MP do Rio recebe 95 laudos de perícia feitos em SP sobre operação que matou 27 civis no Jacarezinho
Até o momento, apenas cinco laudos foram analisados. Promotores constataram que duas pessoas mortas não tinham ligação com o tráfico e estavam desarmadas na operação ocorrida em maio do ano passado
A promotoria do Ministério Público do Rio de Janeiro (MPRJ) recebeu 95 laudos da perícia realizada por profissionais do Instituto de Criminalística (IC) de São Paulo, que estão auxiliando as investigações sobre as circunstâncias das mortes ocorridas durante a operação do Jacarezinho, em maio do ano passado.
Até o momento, cinco laudos foram analisados. A intenção é finalizar o trabalho da força-tarefa até o final deste mês. Segundo o MP, foi constatado que dois dos 27 civis mortos não faziam parte do tráfico de drogas e morreram em meio ao fogo cruzado, desarmados.
Um dos casos foi o de Matheus, morador que foi colocado já morto em uma cadeira no meio da rua dentro da comunidade, e o outro foi de Ivan, morador de rua que circulava no Jacarezinho durante a operação.
Os promotores afirmaram que ambos não participavam dos conflitos e que foram pegos em meio ao tiroteio durante a ação. No entanto, não foi possível afirmar de onde partiram os tiros que mataram ambos os moradores, como informou o promotor André Luis Cardoso, coordenador da força-tarefa que investiga as mortes.
“Tentamos estabelecer quem foi que atirou, se foi a polícia ou os traficantes, mas não foi possível estabelecer isso por conta do local que não foi preservado.

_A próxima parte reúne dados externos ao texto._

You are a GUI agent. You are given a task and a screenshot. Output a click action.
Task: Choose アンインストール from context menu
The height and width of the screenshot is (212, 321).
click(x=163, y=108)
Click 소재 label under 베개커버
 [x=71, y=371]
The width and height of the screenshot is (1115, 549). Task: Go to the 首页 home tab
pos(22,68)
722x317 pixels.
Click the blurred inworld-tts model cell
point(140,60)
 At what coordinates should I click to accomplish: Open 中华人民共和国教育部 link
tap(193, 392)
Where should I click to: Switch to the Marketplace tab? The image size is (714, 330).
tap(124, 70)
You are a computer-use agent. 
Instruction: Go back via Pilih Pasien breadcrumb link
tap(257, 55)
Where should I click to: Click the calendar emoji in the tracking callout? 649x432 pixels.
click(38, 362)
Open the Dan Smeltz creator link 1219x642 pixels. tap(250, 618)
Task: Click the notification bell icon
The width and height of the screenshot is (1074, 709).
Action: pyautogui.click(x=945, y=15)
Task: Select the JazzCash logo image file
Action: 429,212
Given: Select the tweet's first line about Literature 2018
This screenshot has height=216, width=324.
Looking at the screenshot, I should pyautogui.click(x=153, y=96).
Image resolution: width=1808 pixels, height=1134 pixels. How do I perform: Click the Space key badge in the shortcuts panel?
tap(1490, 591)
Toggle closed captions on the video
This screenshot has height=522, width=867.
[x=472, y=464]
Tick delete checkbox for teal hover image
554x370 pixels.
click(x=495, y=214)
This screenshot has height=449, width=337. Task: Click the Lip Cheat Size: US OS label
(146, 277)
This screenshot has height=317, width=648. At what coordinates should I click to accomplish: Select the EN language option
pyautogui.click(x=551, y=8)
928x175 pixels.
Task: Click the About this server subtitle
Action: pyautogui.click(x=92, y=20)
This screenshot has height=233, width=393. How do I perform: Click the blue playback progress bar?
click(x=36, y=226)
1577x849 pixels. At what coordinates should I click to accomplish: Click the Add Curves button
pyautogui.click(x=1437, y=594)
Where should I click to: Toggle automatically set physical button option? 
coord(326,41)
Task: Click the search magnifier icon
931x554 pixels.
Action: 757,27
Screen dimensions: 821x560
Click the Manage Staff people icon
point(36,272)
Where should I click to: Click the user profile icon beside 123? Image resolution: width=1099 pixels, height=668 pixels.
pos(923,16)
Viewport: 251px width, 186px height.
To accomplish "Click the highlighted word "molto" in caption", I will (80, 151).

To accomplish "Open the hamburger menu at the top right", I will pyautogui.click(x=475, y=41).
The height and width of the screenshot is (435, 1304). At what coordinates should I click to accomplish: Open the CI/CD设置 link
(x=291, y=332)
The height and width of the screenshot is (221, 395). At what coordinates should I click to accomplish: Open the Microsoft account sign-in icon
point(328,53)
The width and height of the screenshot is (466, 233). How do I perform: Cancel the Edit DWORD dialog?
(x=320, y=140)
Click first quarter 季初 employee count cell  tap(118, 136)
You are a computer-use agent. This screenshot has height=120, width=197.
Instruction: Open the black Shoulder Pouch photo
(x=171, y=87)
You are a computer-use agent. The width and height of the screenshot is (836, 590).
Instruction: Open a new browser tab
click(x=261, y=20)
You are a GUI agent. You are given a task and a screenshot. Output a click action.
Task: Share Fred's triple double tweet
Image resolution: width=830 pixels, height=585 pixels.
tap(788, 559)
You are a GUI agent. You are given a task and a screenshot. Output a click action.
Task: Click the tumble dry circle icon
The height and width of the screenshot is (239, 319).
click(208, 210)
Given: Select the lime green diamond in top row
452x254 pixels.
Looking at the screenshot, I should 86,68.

Sobre o Matheus, obtivemos informações de que os próprios colegas o colocaram na cadeira. Mas não temos testemunhas sobre o momento em que ele foi alvejado e também não conseguimos fazer perícia no local onde ele estava”, disse.
Sobre Ivan, o promotor informou que ele não tinha um dos braços e que estava garimpando objetos nas ruas quando foi alvejado. Além disso, disse que os próprios policiais confirmaram que ele não estava armado quando foi morto.
Laudos analisados
Dos laudos analisados, a Promotoria informou que foi possível confirmar as circunstâncias em relação à morte de Omar Pereira da Silva, que foi alvejado dentro do quarto de uma criança na comunidade. O MP diz que foi possível caracterizar a morte dele como homicídio doloso (quando há a intenção de matar), corroborando com as suspeitas da Promotoria.
Na ocasião, Omar estava supostamente encurralado e desarmado quando foi morto pelos policiais. O Ministério Público revelou que foram constatadas marcas de arraste nas roupas periciadas do homem, o que indica que ele foi morto em um local e seu corpo arrastado para outro.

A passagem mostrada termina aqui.